Over the past decade, there have been significant advances in cancer treatment and research. A large part of this advancement is thanks to Targeted therapy’s success, otherwise known as precision medicine or personalized medicine that allows for individual cancer patients to receive treatment based on their own genetic information.
Because the target – (gene mutation or enzyme or receptor) may differ in each person even though the cancer may be the same type, target therapy is designed to reach the specific alteration or mutation on which tumors depend for their survival.
Target therapy aims to block the cancer cells’ signals/receptors, limiting the cancer cell’s life, destroying cancer cells without affecting healthy cells, and at the same time inducing less side effects.
Because Targeted therapies only work if the tumor has the right target. They can stop working if the target changes or if cancer finds a way around the treatment. In most cases, a patient’s tumor tissue must be tested to determine whether or not a target is present, with the understanding that not all types of cancers express the same targets.
For example, not every patient with breast cancer will have the mutated gene known as HER-2, the HER-2 protein may be a target in certain patients with breast cancer.

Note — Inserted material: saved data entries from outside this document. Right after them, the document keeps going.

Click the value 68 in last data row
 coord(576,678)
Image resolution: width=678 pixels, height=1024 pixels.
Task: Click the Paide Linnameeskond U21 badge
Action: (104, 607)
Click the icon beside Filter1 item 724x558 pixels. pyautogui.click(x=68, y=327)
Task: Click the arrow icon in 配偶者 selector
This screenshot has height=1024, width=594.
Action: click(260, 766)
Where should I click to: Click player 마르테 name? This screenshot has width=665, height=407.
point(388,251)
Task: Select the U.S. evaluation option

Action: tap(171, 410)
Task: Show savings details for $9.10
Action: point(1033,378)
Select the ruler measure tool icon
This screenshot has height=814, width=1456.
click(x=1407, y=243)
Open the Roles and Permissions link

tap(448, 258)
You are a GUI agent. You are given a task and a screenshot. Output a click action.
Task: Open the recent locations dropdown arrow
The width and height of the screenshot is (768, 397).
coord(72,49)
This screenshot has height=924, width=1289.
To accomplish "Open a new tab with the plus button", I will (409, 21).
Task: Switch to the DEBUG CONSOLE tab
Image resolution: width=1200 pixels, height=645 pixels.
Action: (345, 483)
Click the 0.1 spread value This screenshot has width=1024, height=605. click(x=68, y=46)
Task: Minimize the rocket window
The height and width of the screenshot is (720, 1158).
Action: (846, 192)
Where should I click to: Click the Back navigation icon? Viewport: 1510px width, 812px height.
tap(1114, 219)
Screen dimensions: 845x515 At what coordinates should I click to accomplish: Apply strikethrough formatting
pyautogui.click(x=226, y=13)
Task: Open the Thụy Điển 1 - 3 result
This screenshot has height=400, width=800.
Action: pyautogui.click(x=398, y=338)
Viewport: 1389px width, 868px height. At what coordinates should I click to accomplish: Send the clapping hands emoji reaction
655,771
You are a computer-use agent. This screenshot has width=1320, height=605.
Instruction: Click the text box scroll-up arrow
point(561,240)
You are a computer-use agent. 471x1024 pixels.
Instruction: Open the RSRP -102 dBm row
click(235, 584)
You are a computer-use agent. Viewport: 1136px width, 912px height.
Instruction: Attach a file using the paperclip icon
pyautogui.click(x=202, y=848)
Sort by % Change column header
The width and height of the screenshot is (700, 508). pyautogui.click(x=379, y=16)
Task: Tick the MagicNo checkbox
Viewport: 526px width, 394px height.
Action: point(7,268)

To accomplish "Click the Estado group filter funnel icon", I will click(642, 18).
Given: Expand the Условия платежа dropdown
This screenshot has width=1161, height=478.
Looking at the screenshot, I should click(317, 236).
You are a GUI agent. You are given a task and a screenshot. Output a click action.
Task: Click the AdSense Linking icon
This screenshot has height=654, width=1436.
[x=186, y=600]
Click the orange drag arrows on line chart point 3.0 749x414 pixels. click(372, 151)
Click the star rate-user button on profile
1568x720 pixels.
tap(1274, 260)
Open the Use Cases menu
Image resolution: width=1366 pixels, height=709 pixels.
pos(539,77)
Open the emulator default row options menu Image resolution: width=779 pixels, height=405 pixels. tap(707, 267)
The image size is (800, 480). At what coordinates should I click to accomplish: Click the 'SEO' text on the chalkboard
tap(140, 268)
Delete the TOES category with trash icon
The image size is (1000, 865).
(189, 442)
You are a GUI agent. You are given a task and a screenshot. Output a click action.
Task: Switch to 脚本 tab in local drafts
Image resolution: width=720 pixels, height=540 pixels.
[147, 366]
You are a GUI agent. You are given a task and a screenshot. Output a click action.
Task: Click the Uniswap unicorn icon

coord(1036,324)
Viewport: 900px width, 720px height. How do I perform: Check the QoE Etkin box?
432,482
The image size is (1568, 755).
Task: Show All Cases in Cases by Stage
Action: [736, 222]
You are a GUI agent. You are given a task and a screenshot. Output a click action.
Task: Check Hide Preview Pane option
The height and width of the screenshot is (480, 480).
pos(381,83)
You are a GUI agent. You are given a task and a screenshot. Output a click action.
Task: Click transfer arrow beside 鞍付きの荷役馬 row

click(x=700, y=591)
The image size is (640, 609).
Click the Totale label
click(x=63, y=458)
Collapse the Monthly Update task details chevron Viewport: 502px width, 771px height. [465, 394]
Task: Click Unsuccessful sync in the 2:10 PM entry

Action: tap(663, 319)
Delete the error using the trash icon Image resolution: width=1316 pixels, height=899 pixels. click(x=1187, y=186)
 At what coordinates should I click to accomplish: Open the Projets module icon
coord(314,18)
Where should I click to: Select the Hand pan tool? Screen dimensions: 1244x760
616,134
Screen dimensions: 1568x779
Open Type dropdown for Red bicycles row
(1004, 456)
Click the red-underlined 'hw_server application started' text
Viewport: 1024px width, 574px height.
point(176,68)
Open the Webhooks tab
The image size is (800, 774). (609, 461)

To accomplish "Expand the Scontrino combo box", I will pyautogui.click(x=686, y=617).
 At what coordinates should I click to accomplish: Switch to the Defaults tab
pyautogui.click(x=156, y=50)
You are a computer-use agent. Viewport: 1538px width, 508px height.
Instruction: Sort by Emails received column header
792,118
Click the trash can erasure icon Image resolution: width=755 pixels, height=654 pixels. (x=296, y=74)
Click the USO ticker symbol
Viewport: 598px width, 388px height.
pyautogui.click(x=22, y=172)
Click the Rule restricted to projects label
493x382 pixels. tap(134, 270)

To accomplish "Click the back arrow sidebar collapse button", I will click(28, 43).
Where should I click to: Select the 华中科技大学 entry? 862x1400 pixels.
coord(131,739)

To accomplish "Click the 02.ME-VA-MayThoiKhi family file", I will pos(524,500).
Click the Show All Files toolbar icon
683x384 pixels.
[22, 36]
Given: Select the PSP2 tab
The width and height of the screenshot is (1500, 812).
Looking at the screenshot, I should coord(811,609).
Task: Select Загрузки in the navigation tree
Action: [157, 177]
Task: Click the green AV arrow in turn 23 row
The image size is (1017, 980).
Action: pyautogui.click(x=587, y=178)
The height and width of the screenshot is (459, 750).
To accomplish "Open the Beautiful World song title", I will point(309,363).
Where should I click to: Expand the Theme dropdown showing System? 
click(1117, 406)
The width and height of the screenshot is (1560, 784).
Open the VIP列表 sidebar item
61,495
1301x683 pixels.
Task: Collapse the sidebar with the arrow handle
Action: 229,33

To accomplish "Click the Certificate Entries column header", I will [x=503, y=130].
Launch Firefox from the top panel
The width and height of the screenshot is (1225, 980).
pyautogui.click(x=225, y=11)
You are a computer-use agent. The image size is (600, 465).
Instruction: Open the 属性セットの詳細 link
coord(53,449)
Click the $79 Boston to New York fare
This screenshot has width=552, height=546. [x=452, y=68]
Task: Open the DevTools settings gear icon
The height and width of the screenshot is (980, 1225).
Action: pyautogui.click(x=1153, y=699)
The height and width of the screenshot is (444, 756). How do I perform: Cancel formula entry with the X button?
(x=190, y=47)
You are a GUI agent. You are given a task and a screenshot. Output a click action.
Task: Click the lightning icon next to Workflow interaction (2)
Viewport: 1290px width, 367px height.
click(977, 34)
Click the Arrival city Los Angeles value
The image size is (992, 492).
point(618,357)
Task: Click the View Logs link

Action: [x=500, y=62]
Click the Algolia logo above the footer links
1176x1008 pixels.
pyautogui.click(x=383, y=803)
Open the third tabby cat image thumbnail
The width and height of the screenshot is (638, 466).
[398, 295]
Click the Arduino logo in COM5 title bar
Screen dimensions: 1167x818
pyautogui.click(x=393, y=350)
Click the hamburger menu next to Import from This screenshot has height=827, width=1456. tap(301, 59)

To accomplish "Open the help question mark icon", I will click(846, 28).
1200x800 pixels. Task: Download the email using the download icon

Also, in breast cancer and other hormonally promoted types of cancer such as ovaries and endometrial cancers, the presence of the estrogen receptor is a target for antiestrogen therapy with antihormonal such as Tamoxifen and aromatase inhibitors.
In patients with chronic myeloid leukemia – CML, the presence of an enzyme protein called BCR-ABL, which may have caused normal myeloid cells to start behaving like cancer cells, is the therapeutic target.
Other targeted therapies, called angiogenesis inhibitors, prevent blood supply formation causing the tumor to shrink. This is seen in some gastrointestinal and lung cancers.
The protein BRAF is present in its altered form BRAF V600E in many melanoma types. A drug that targets this mutant protein can be used to treat patients whose tumor contains this mutated BRAF protein. There are other cancers that might harbor this BRAF mutation such as colon cancer, lung cancer, etc.
PARP – poly-ADP ribose polymerase, a protein, and BRCA genes (BRCA1 and BRCA2) help repair DNA in cells. Gene mutations in the BRCA genes can cause damage to the PARP strands and block cell repair. PARP inhibitors are used to stop the PARP from repairing cancer cells. This targeted therapy may be offered to people with ovarian, fallopian tubes, peritoneal cancers, and metastatic HER2-negative breast cancer who have any of the BRCA gene mutations.
EGFR – epidermal growth factor receptor is a protein that helps cells grow and divide. Damage in a gene or mutation of the EGFR causes the EGFR to remain stuck, driving abnormal cell growth. Targeted therapy using drugs that block EGFR may be effective for people with non-small lung cancer with those EGFR mutations.
Although target therapy has become an essential part of cancer treatment, targeted therapy’s response depends widely on the cancer type and the corresponding molecular target. It remains a personalized approach for each individual with his/her own cancer-specific characteristics.